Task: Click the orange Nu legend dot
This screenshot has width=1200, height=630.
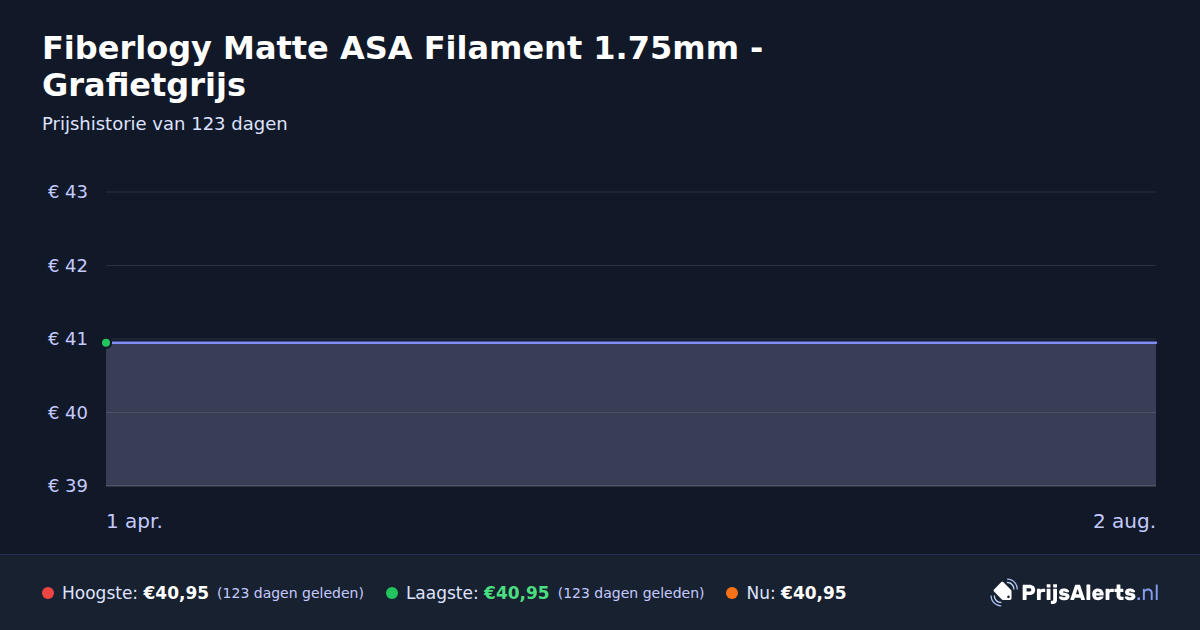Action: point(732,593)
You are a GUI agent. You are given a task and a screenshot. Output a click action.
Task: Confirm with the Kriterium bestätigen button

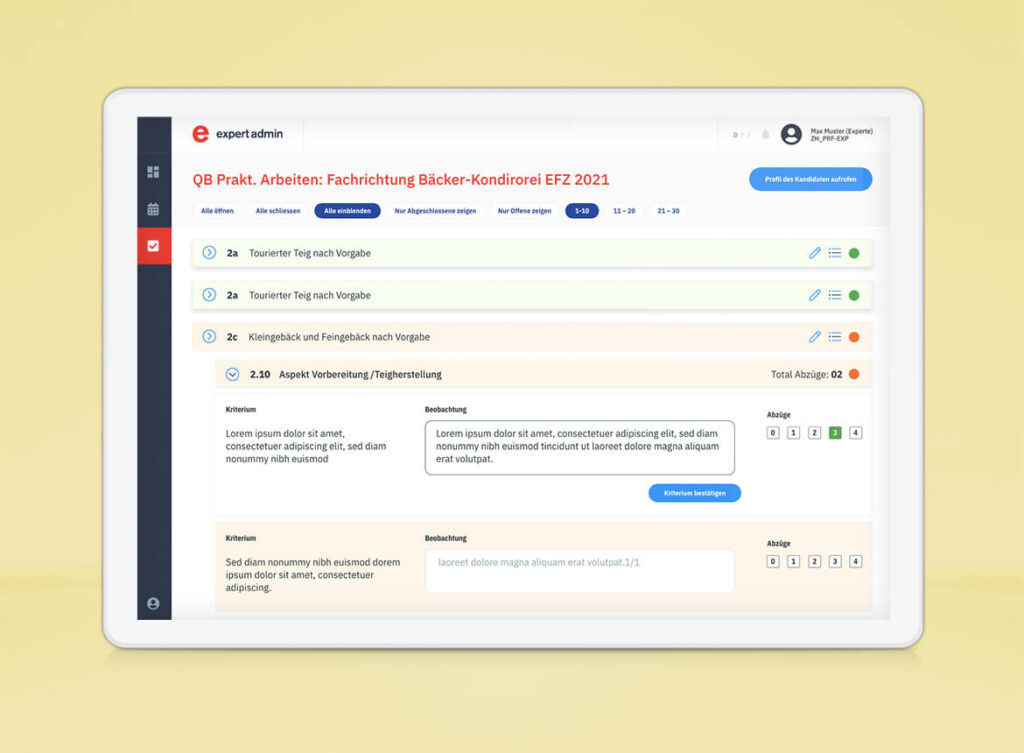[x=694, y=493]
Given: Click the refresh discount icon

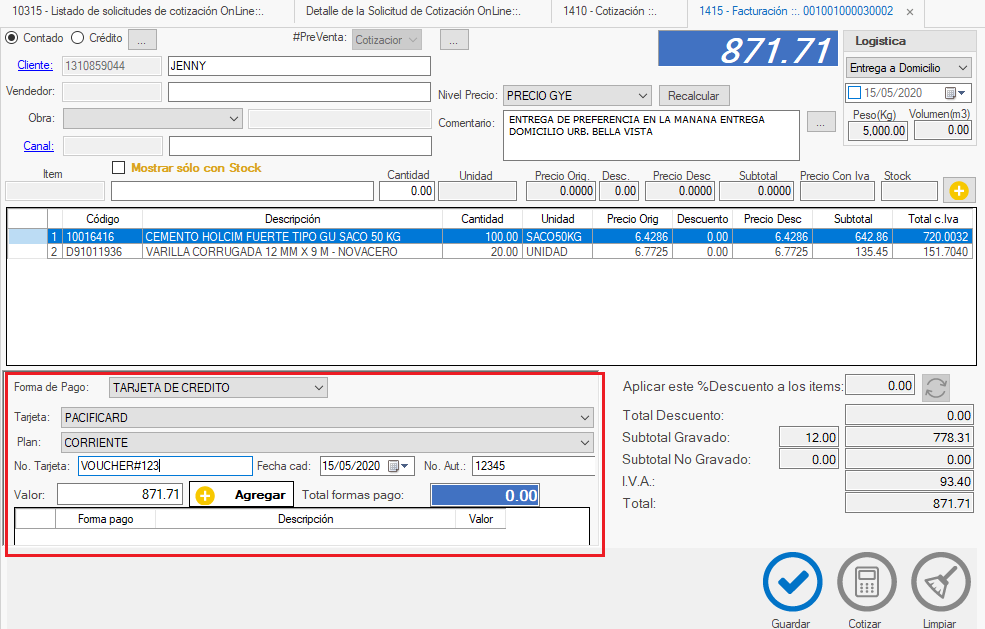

--

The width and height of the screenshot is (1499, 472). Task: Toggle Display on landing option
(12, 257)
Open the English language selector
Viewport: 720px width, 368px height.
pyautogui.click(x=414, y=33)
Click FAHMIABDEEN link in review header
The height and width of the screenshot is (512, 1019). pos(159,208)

==

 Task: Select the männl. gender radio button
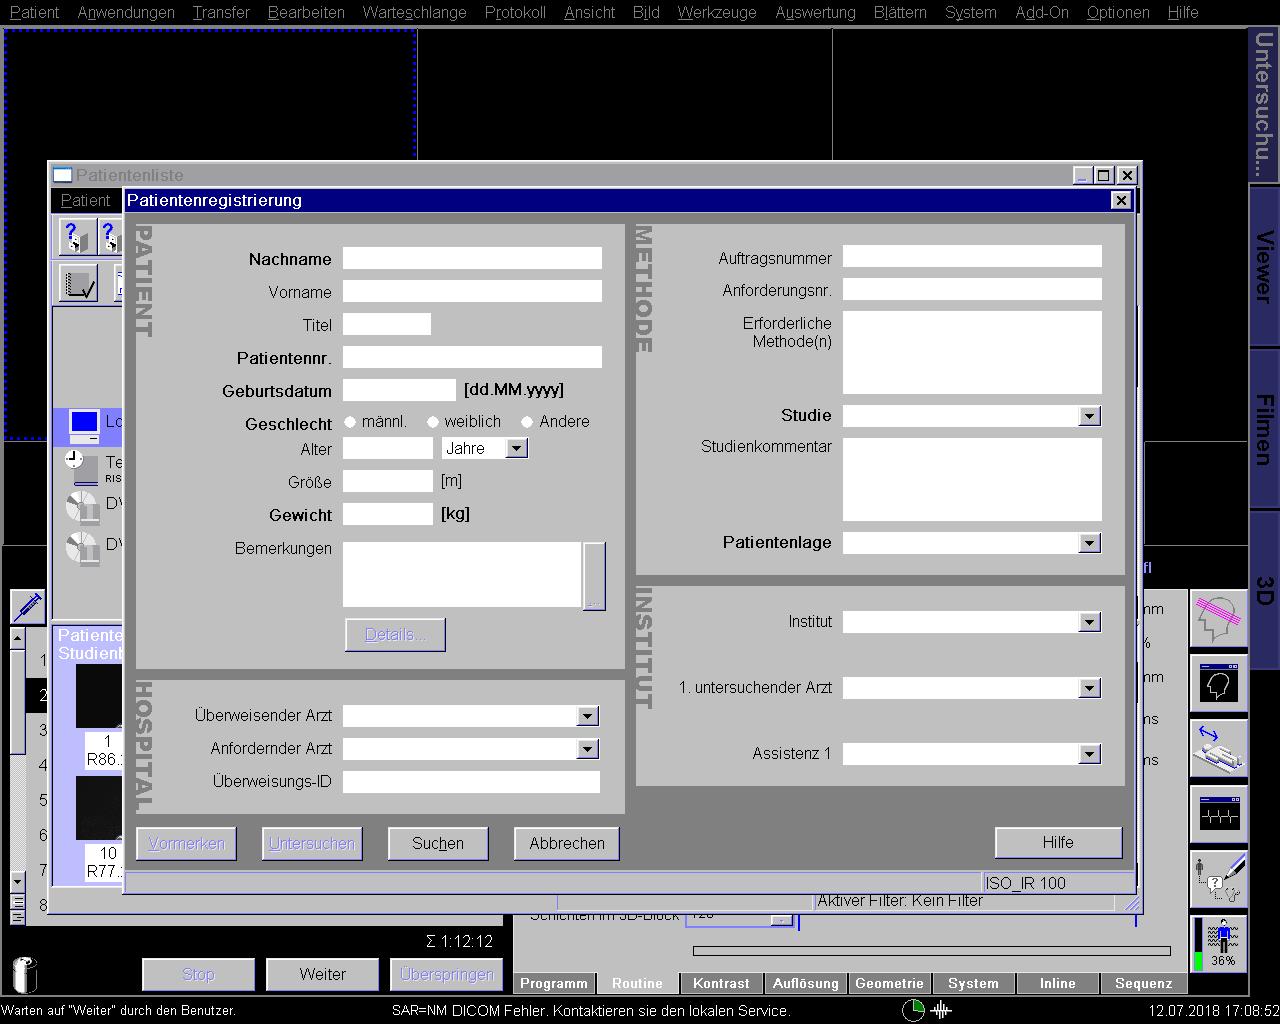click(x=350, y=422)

- _Exercise directions_
Your output should be the lines above from the one that contains "This screenshot has width=1200, height=630." through the one that contains "Given: Click the refresh discount icon", word for word, with pictures left out.

- _Output of the exercise_
This screenshot has width=1200, height=630.
Action: point(732,593)
You are a GUI agent. You are given a task and a screenshot. Output a click action.
Task: Confirm with the Kriterium bestätigen button

[x=694, y=493]
Given: Click the refresh discount icon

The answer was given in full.